Ah, I see. For nlp models, we need to register those differently.
I tried doing basic optimizations for those nlp models locally, but it still has the problematic if statement, so it's likely unable to fold it when dynamic dims are present.
Add a PR to do those two static dim models as basic_opt tests for now.
Add a PR to do those two static dim models as basic_opt tests for now.

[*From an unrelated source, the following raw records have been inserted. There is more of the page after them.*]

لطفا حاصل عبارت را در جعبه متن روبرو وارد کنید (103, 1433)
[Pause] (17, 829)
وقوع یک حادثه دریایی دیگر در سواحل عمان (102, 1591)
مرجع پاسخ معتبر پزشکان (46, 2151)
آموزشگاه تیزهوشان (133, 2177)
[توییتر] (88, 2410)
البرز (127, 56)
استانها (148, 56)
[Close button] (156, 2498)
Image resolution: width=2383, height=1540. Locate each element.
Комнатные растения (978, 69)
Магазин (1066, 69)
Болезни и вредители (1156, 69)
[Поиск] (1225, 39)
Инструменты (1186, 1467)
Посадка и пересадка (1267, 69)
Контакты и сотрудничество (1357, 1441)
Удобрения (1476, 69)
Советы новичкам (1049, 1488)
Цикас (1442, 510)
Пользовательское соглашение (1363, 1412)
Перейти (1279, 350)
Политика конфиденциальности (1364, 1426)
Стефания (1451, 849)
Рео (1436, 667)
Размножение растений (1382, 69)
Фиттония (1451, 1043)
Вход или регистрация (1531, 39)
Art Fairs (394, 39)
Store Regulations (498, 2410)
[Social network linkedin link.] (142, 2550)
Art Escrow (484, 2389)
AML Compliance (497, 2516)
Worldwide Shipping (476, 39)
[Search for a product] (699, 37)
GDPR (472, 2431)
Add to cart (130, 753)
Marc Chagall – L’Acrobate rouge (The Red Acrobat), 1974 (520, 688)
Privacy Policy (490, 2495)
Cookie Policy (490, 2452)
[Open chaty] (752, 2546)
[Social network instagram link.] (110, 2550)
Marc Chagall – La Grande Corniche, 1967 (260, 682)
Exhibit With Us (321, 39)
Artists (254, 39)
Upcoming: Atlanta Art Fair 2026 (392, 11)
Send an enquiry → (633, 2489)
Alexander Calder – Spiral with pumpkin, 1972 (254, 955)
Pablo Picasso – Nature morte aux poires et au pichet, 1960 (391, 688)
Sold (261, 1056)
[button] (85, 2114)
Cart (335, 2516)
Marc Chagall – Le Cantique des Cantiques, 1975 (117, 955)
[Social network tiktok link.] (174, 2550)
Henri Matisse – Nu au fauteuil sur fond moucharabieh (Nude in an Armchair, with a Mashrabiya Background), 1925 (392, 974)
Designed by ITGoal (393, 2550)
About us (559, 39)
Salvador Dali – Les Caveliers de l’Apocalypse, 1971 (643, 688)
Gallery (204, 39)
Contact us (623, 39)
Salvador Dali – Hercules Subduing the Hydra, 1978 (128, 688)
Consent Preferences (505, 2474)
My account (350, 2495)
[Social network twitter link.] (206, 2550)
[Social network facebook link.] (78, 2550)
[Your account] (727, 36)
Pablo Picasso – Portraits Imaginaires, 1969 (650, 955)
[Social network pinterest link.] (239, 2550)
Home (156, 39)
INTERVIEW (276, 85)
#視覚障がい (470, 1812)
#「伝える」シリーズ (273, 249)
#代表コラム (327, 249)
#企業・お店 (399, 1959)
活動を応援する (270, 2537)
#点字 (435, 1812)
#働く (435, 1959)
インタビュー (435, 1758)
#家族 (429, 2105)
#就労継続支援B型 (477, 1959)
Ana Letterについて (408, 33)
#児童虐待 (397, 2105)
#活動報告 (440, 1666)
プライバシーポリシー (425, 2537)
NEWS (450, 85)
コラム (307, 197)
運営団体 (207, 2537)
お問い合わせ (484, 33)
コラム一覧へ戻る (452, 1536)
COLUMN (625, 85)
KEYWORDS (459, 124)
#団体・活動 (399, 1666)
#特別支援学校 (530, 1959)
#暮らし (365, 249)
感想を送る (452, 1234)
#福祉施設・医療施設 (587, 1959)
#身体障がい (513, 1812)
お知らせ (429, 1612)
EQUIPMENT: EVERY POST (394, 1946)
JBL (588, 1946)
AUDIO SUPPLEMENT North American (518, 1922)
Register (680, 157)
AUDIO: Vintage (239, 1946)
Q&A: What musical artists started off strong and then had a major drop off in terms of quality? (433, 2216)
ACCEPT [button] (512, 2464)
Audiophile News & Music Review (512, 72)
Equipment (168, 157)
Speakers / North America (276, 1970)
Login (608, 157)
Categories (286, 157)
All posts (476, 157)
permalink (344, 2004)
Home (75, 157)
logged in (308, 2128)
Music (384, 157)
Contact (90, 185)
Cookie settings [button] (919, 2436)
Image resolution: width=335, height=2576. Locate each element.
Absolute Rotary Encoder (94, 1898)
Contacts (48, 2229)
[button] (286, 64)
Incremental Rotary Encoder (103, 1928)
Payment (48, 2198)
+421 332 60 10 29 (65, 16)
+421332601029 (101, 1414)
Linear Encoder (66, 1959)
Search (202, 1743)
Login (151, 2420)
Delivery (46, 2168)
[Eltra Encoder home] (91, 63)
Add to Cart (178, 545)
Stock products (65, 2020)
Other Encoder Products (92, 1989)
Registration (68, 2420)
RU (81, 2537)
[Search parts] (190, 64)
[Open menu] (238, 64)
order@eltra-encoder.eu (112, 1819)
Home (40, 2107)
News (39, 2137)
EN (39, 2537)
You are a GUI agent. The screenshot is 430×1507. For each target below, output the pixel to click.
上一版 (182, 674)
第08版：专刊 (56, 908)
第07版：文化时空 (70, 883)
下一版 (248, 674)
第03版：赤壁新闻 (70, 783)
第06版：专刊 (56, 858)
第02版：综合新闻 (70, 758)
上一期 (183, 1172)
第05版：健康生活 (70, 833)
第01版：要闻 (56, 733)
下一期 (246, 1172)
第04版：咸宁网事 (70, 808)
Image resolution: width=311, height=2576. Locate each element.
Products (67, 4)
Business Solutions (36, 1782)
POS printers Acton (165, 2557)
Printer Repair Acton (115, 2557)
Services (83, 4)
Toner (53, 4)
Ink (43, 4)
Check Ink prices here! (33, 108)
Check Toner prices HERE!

4 related model--splinter-large-few-shot-k-16-finetuned-squad-seed-0--anas-awadalla, similar failed pattern:
!torch.vtensor<[?,?],f32> / !torch.vtensor<[?,?,?],f32> -> !torch.vtensor<[],f32>
%1900 = torch.operator "onnx.If"(%1899) : (!torch.vtensor<[1],i1>) -> !torch.vtensor<[],f32> {
%1946 = torch.operator "onnx.Identity"(%1896) : (!torch.vtensor<[?,?,?],f32>) -> !torch.vtensor<[?,?,?],f32>
torch.operator_terminator %1946 : !torch.vtensor<[?,?,?],f32>
}, {
%1946 = torch.operator "onnx.Constant"() {torch.onnx.value = dense<1> : tensor<1xsi64>} : () -> !torch.vtensor<[1],si64>
%1947 = torch.operator "onnx.Squeeze"(%1896, %1946) : (!torch.vtensor<[?,?,?],f32>, !torch.vtensor<[1],si64>) -> !torch.vtensor<[?,?],f32>
torch.operator_terminator %1947 : !torch.vtensor<[?,?],f32>
}
->
/proj/gdba/shark/chi/src/SHARK-TestSuite/alt_e2eshark/test-run/model--splinter-large-few-shot-k-16-finetuned-squad-seed-0--anas-awadalla/model.torch_onnx.mlir:1904:13: error: 'torch.prim.If' op along control flow edge from Region #0 to parent results: source type #0 '!torch.vtensor<[?,?],f32>' should match input type #0 '!torch.vtensor<[],f32>'
%1900 = torch.operator "onnx.If"(%1899) : (!torch.vtensor<[1],i1>) -> !torch.vtensor<[],f32> {
^
/proj/gdba/shark/chi/src/SHARK-TestSuite/alt_e2eshark/test-run/model--splinter-large-few-shot-k-16-finetuned-squad-seed-0--anas-awadalla/model.torch_onnx.mlir:1904:13: note: see current operation:
%7620 = "torch.prim.If"(%7619) ({
%7737 = "torch.vtensor.literal"() <{value = dense<1> : tensor<1xsi64>}> : () -> !torch.vtensor<[1],si64>
%7738 = "torch.constant.int"() <{value = 0 : i64}> : () -> !torch.int
%7739 = "torch.constant.int"() <{value = 0 : i64}> : () -> !torch.int
%7740 = "torch.aten.select.int"(%7737, %7738, %7739) : (!torch.vtensor<[1],si64>, !torch.int, !torch.int) -> !torch.vtensor<[1],si64>
%7741 = "torch.aten.item"(%7740) : (!torch.vtensor<[1],si64>) -> !torch.int
%7742 = "torch.prim.ListConstruct"(%7741) : (!torch.int) -> !torch.list<int>
%7743 = "torch.prims.squeeze"(%7604, %7742) : (!torch.vtensor<[?,?,?],f32>, !torch.list<int>) -> !torch.vtensor<[?,?],f32>
"torch.prim.If.yield"(%7743) : (!torch.vtensor<[?,?],f32>) -> ()
}, {
%7735 = "torch.constant.none"() : () -> !torch.none
%7736 = "torch.aten.clone"(%7604, %7735) : (!torch.vtensor<[?,?,?],f32>, !torch.none) -> !torch.vtensor<[?,?,?],f32>
"torch.prim.If.yield"(%7736) : (!torch.vtensor<[?,?,?],f32>) -> ()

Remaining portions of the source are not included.